Province Wide Firearm Amnesty Numbers In
Solicitor General Mike Morris at news conference wrapping up firearms amnesty – image courtesy RCMP E Division
Prince George, B.C. – Over the month of October, British Columbians had the opportunity to surrender unwanted firearms to police without fear of repercussion, as long as the firearms had not been used in the commission of crime.
Throughout the Province, the month long program saw a total of 1184 firearms and replicas as well as thousands of rounds of ammunition surrendered. That’s down from the previous amnesty in BC which saw 1800 firearms turned over to police. Although the numbers are down, Solicitor General Mike Morris says the 2016 event was a success “By all means, it was a success. That’s 1184 that are no longer in circulation and available to people when they break into homes.”
The Solicitor General says all of the firearms will be checked to ensure they have not been stolen and that there are no alerts issued for that particular firearm “Other than that there’s not much done, unless it’s a unique calibre or there is something unique about it that raises the attention then it will go for further forensic examination”. All of the firearms surrendered will be destroyed
As previously reported on 250News, the surrendered firearms in Prince George were made up of:
- 8 handguns,
- 27 rifles and
- 8 shotguns.
All of these were standard or common firearms.
The most unusual item surrendered during this amnesty was a World War I mortar. There was also an Uzi turned in.
The Province wide amnesty was the second in three years, but the Solicitor General says at this point, there is no plan to make this a regular event “We will certainly keep all that in mind we’re encouraging the public anyways that if they have any firearms that have come into their possession to contact police and turn them over.
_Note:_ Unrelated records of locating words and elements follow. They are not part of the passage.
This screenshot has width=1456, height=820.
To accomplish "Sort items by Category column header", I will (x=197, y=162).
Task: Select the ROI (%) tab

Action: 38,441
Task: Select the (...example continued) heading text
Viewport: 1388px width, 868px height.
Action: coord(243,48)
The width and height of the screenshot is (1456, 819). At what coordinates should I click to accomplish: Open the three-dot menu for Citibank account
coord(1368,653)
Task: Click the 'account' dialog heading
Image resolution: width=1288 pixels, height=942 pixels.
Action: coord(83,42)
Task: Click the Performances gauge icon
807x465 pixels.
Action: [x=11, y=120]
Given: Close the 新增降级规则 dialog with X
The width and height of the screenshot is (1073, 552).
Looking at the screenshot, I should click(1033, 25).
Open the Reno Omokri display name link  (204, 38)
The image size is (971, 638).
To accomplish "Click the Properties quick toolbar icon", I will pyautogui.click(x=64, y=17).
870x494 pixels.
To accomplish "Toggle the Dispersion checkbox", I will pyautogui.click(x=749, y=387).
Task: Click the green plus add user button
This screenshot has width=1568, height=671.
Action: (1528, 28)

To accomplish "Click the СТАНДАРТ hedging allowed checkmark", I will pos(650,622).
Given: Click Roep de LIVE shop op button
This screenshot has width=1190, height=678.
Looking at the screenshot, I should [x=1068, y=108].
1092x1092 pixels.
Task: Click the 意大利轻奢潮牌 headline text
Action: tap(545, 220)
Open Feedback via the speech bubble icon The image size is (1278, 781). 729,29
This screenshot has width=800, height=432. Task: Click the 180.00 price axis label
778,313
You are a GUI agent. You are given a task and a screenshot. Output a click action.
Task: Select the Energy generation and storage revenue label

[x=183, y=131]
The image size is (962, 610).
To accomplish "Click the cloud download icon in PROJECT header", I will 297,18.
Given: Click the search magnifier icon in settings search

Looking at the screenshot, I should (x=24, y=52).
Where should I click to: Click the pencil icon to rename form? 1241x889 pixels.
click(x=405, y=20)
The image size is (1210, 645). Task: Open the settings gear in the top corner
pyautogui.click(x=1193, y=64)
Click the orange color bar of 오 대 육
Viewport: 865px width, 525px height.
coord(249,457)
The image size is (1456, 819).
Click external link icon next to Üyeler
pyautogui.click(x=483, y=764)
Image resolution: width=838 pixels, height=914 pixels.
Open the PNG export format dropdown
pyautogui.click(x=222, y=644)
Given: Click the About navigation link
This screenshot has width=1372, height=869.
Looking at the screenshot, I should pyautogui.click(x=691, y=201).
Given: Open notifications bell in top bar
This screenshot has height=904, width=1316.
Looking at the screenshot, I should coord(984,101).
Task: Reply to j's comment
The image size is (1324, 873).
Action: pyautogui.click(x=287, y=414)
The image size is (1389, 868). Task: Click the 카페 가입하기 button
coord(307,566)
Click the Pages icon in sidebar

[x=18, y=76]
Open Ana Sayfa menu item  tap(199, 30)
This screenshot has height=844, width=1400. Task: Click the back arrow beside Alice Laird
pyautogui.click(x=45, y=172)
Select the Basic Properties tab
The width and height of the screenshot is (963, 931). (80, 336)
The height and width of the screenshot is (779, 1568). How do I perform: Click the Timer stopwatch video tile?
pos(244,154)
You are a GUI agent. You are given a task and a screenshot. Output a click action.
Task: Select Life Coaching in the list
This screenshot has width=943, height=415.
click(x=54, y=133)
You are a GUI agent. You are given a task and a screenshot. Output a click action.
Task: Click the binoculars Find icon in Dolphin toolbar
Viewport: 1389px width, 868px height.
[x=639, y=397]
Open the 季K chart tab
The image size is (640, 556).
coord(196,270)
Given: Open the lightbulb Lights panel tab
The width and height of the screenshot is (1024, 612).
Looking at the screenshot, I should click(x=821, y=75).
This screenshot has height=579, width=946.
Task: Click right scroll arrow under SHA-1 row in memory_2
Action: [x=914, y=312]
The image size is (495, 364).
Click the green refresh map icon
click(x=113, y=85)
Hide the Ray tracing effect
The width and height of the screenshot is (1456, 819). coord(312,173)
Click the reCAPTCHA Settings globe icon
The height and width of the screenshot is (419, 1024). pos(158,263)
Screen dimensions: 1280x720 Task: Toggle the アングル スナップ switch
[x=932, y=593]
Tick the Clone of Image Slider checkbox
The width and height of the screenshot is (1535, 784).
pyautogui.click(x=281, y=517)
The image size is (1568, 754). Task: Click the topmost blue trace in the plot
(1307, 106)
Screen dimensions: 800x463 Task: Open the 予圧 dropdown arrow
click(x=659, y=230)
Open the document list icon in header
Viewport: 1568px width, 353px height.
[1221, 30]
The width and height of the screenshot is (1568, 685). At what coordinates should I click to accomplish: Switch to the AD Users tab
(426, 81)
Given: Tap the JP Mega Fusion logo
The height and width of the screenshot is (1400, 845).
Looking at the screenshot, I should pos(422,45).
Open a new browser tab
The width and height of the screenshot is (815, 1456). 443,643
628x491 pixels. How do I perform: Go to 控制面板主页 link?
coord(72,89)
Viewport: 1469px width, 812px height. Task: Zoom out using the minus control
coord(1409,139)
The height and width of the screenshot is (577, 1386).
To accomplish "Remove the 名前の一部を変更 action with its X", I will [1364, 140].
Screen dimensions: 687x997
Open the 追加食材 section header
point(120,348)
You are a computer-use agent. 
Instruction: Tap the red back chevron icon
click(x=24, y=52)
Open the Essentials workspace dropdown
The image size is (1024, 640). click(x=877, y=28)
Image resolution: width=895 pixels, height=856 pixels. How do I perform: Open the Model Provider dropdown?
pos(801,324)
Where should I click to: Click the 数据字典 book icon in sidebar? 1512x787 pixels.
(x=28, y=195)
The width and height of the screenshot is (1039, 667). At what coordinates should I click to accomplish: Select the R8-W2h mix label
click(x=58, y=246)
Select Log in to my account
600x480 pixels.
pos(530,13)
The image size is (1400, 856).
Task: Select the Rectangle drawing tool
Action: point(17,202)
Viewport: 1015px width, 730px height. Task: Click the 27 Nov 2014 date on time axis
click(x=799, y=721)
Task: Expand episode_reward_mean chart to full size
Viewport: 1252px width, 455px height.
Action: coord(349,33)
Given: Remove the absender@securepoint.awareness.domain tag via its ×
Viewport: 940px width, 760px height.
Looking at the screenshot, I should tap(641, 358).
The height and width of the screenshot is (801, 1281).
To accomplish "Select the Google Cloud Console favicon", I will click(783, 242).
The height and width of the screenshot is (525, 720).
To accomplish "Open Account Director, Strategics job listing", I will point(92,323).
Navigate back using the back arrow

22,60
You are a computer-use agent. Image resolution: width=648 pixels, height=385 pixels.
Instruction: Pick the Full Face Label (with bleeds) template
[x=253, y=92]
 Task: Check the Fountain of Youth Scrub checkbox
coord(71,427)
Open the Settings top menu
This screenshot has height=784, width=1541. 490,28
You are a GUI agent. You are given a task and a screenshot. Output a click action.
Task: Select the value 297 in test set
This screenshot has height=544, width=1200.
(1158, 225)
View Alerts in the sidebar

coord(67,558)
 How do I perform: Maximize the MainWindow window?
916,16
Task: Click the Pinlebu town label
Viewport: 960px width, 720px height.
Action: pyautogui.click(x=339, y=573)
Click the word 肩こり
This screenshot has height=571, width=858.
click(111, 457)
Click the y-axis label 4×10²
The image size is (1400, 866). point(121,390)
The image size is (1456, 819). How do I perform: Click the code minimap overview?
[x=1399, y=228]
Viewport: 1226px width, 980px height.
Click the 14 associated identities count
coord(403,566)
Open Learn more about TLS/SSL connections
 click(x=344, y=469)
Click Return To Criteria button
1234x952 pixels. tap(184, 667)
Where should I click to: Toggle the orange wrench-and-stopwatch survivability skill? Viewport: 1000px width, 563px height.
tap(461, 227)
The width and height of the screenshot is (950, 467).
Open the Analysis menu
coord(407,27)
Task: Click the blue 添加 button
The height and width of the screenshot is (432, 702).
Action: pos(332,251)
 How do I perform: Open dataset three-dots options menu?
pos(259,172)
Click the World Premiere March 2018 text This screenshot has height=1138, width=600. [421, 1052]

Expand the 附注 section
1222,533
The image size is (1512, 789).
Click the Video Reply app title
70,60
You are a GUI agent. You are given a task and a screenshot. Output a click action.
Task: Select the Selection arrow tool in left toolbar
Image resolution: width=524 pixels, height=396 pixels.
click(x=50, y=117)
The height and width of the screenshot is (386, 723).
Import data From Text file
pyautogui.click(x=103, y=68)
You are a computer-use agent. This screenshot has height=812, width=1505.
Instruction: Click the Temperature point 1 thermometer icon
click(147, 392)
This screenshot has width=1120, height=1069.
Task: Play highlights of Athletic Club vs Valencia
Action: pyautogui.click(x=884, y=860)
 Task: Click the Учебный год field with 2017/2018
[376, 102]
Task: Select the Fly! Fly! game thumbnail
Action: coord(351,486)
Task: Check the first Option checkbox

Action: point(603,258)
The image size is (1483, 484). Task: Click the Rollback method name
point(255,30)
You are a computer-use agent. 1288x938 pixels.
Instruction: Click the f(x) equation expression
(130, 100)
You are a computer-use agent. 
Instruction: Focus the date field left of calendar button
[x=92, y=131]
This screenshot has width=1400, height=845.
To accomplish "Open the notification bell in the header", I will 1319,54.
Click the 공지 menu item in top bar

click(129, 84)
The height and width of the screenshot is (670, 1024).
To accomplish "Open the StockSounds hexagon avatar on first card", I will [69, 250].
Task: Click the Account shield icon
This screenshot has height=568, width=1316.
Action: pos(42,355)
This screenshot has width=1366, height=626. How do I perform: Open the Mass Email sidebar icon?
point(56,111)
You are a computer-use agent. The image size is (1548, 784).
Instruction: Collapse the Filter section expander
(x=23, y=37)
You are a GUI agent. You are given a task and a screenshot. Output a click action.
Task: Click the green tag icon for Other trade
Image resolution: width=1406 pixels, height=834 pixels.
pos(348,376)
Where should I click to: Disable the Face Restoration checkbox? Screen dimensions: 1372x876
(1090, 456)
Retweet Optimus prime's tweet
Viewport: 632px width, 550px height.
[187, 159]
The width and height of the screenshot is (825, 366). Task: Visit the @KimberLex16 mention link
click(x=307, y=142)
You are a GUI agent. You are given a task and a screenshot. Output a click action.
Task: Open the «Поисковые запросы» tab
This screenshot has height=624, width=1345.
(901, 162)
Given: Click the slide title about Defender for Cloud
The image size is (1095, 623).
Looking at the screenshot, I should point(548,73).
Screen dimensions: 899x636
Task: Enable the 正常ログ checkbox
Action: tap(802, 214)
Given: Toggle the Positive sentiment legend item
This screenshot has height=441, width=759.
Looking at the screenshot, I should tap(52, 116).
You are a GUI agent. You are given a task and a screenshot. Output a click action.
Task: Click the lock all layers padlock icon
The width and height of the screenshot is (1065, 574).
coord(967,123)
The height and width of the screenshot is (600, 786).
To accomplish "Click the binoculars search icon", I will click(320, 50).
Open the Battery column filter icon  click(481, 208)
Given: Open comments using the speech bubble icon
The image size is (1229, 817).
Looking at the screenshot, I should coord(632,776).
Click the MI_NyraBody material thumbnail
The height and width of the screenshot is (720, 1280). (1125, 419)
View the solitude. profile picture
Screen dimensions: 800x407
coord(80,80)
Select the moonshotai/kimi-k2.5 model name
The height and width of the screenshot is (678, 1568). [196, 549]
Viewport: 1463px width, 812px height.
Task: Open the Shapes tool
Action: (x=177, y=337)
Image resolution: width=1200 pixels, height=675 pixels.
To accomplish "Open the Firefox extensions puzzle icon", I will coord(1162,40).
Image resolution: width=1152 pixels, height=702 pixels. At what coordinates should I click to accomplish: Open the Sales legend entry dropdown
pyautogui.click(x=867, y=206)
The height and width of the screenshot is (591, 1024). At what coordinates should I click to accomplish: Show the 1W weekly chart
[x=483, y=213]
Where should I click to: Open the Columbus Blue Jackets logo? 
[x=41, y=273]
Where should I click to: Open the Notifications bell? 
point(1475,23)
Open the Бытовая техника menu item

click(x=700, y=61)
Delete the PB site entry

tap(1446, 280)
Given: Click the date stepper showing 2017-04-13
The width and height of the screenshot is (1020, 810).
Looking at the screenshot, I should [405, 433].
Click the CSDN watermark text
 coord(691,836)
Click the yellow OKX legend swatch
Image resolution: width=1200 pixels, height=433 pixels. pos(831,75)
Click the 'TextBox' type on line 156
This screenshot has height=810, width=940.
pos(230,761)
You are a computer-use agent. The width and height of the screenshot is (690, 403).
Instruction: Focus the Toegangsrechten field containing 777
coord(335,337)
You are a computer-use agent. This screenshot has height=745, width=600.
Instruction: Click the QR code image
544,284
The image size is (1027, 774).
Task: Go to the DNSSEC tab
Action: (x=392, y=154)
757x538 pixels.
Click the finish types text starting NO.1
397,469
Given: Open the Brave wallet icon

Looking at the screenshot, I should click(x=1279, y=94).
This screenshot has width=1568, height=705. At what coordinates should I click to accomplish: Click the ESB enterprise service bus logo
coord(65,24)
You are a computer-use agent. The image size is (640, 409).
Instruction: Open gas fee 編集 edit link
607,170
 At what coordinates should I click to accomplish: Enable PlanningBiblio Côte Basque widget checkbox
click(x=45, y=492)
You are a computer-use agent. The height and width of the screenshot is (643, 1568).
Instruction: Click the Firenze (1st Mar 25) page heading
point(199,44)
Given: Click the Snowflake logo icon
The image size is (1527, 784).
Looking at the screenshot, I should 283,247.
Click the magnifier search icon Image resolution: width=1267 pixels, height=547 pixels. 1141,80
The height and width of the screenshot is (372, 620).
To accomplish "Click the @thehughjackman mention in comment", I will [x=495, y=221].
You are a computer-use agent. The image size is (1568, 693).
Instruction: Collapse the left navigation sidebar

The police can make a determination at the time ( whether charges are warranted) but I don’t think anyone who legitimately goes before the police and says look, ‘ I’ve got this gun that was left in the house by my uncle and I don’t want it anymore’ I am sure the police wouldn’t consider charges under circumstances like that,. But we still have to be wary because a lot of times criminals will use these kind of venues (amnesty) to get out of prosecution.”